According to news reports, Biles was born in Columbus, Ohio, to parents who struggled with addiction. Her father left and young Simone bounced back and forth from her mother's house to foster homes. When she was 5 or 6, her grandparents, Ronald and Nellie Biles, adopted her and her younger sister, Adria, and they moved to Texas.

According to her Team USA bio, Biles was homeschooled. Besides a sister, she has two brothers, Ronald and Adam.

About her interest in gymnastics, she said: "My first experience with gymnastics was when I was in daycare.
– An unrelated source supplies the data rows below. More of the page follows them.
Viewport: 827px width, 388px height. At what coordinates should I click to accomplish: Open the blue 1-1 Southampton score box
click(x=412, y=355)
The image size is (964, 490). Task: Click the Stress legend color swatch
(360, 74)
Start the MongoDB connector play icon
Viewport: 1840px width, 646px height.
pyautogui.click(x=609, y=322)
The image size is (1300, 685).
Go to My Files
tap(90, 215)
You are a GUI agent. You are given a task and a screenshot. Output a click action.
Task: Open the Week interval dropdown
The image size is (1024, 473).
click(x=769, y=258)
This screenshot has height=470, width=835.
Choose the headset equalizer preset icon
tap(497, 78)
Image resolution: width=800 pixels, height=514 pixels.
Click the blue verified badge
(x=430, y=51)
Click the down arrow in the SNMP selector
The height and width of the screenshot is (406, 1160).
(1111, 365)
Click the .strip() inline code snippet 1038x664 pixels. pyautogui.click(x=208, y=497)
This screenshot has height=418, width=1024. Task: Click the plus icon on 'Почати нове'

We took a field trip to a gym, and I was hooked," she told Us Weekly.

But she added: "Gymnastics is just one part of my life, and I'm having as much fun with it as possible. At some point, I'll have to go get a real job."

Her favorite routine is the floor, she said. Biles is described as determined, disciplined and something of a perfectionist.

"She's always been headstrong," her mom, a retired nurse, told Texas Monthly magazine. "When she makes up her mind, it's, like, oh my gosh -- the whole world could be upset and she'd still do it. My other kids would listen. Her, no. She makes her mind up and that's it."

Biles' approach to her sport has paid off. She is now the most decorated U.S. Olympic gymnast in history, with nine Olympic medals.